■ Aim of the task ■
Find every line below with the string "agent" and pick it out.

BEGIN Listed records

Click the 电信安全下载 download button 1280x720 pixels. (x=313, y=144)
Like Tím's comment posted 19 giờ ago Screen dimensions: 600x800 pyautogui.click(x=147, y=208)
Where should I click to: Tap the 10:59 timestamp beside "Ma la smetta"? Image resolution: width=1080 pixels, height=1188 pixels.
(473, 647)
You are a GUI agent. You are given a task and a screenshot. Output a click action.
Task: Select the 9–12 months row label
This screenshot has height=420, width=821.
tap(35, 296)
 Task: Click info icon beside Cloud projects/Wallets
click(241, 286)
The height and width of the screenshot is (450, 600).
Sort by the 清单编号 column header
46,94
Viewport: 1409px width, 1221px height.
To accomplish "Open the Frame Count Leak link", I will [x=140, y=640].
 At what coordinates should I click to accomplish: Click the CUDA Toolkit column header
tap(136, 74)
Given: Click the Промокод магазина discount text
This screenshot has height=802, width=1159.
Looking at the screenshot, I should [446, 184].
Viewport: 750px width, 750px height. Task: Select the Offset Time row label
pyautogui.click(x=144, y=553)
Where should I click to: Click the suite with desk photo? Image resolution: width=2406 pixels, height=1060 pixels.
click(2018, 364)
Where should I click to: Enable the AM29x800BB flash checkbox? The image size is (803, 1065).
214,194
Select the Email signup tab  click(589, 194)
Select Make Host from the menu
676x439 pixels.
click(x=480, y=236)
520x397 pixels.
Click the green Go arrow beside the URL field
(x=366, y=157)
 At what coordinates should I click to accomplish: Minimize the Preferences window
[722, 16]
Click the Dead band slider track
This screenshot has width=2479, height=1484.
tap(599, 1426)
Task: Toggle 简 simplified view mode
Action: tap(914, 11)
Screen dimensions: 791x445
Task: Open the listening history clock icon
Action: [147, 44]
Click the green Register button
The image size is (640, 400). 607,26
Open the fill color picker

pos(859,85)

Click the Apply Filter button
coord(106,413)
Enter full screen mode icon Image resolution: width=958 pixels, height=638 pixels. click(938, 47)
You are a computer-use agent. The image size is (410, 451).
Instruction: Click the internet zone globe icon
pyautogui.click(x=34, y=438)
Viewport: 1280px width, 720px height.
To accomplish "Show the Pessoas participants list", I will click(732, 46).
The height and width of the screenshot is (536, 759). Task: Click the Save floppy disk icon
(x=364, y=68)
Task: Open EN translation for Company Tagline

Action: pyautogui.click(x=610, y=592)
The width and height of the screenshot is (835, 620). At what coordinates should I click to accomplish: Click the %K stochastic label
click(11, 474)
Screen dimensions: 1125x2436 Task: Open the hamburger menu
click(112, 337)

END Listed records

■ Response area ■
You are a GUI agent. You are given a task and a screenshot. Output a click action.
You are a computer-use agent. The image size is (410, 451).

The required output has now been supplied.